Hopes of removing ‘artificial and unjustifiable’ barriers to the profession have been dealt a blow as costs for the new SQE are unveiled, renewing fears of a two-tier system
The Solicitors Qualifying Exam could halve the cost of qualification. So claimed a legal consultancy last summer, after revealing that £21m is wasted each year by students who never get training contracts.
This optimistic prediction was dealt a blow last week when the University of Law – one of the UK’s largest law schools with 10 campuses globally – unveiled its SQE offering. In a long-awaited announcement, ULaw said its new legal practice master’s course will cost between £12,000 and £16,500 and will prepare students for both parts of the SQE. It will eventually replace the Legal Practice Course (LPC), which costs graduates up to £17,500.

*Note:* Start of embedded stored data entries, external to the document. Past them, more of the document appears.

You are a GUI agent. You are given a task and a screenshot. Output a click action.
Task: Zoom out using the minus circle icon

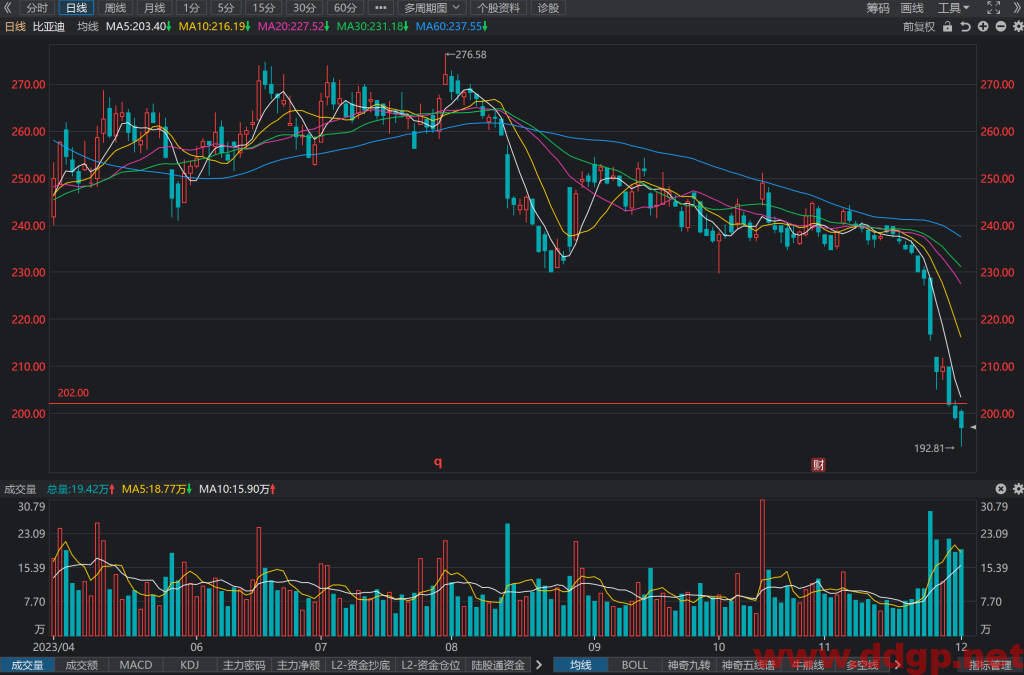[1000, 27]
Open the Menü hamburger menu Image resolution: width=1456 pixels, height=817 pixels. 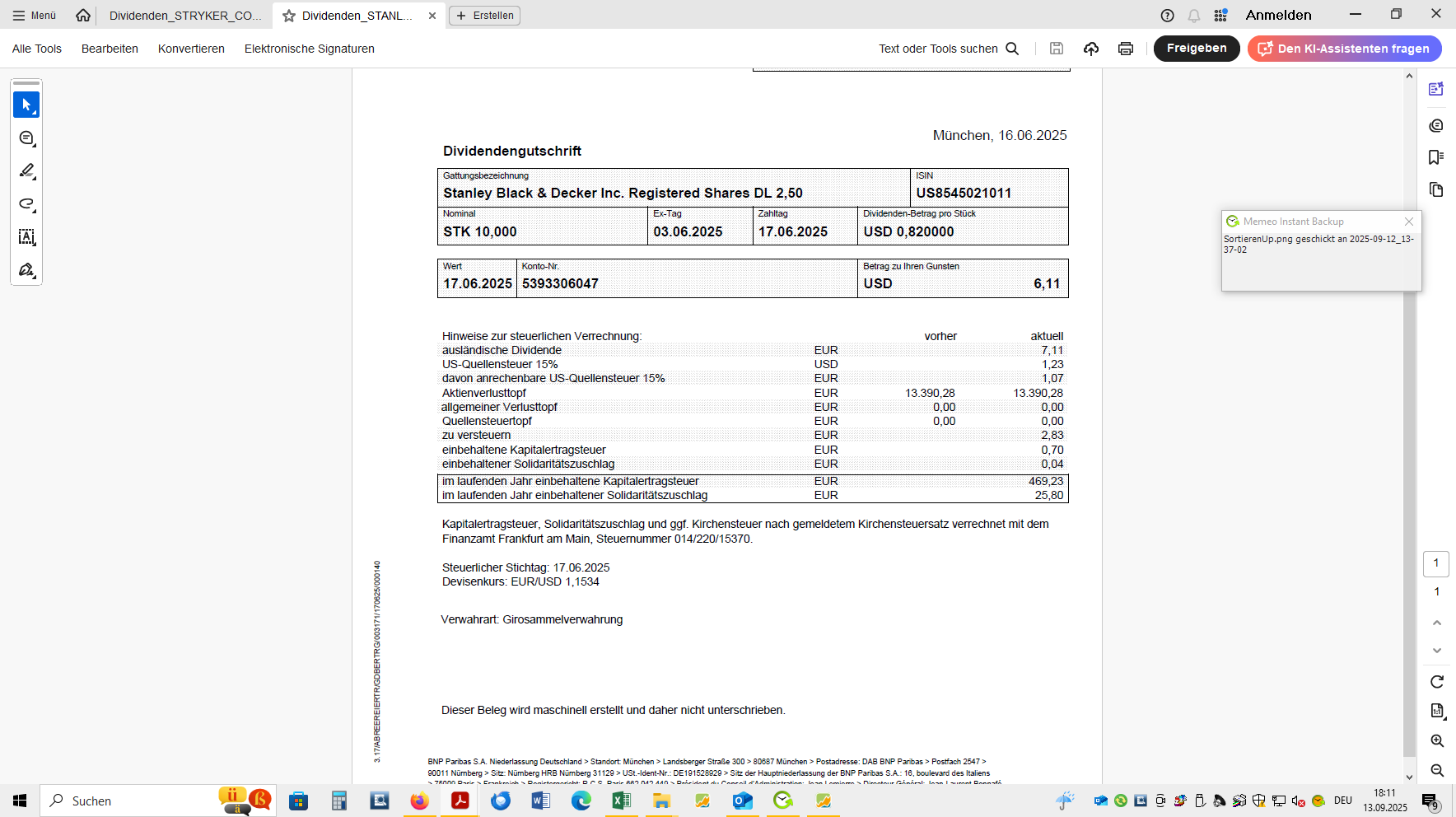(35, 16)
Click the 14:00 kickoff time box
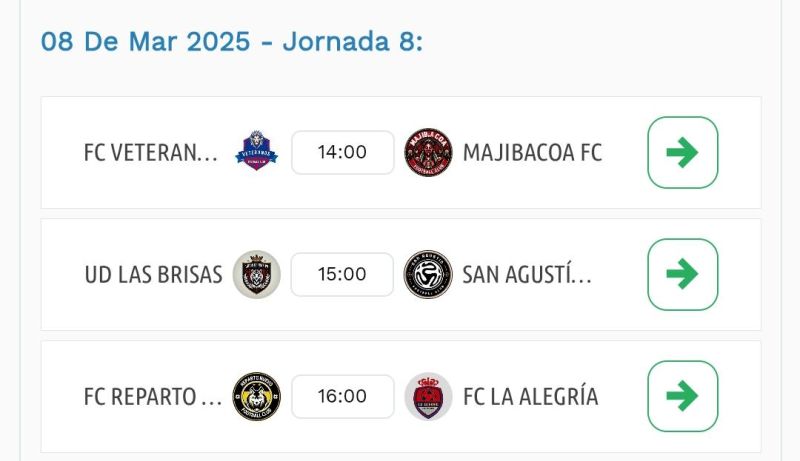Viewport: 800px width, 461px height. coord(342,153)
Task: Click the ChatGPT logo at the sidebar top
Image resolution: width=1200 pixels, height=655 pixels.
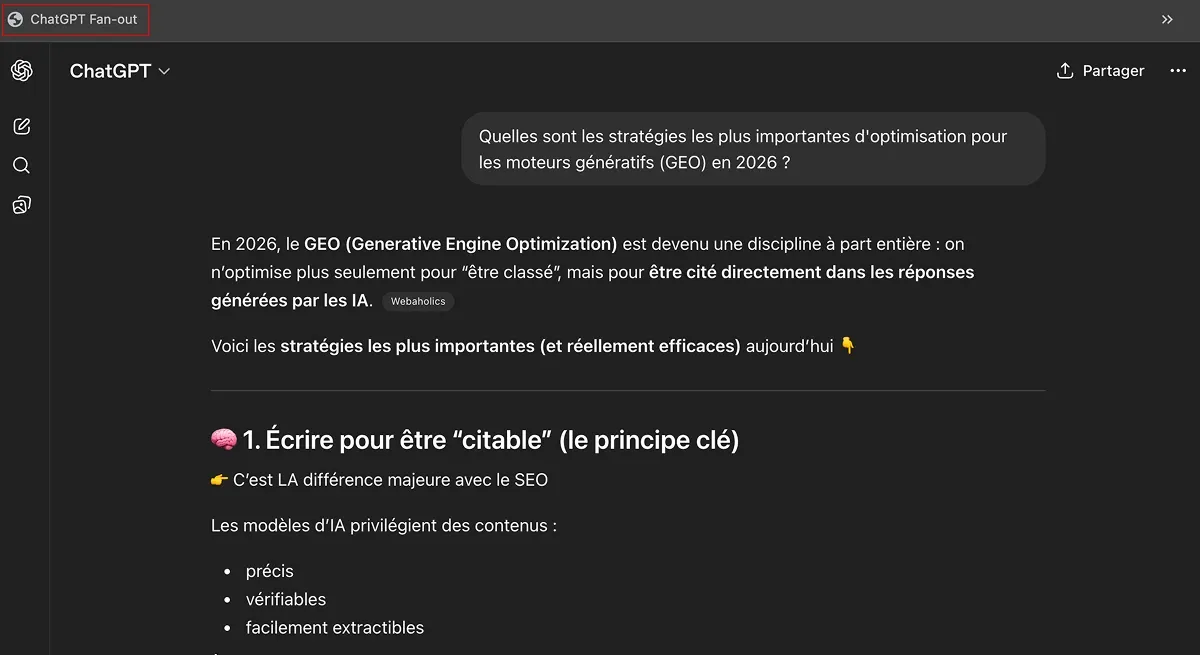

Under the new regime, the Solicitors Regulation Authority does not prescribe specific training programmes. However, ULaw advises non-law graduates to complete a conversion course before embarking on the LLM. So far, so familiar. For students based in London these two courses will cost a total of £28,750 – £1,000 less than the existing two-stage route.
However, this does not include the price of the exams themselves: £3,980 payable to the regulator. All in, the cost of qualifying at one of the UK’s most popular law schools has not fallen, or even stayed the same. It has gone up.
'Our new programmes will enable students to pass the SQE with confidence as well as making them office-ready for practice'
Professor Peter Crisp, ULaw
That is not to say cheaper options are not available. An organisation that prepares foreign lawyers for the Qualified Lawyers Transfer Scheme has created a ‘super-exam’ course, costing less than £5,000. Meanwhile, US education giant Barbri has developed an online SQE prep course for £6,000.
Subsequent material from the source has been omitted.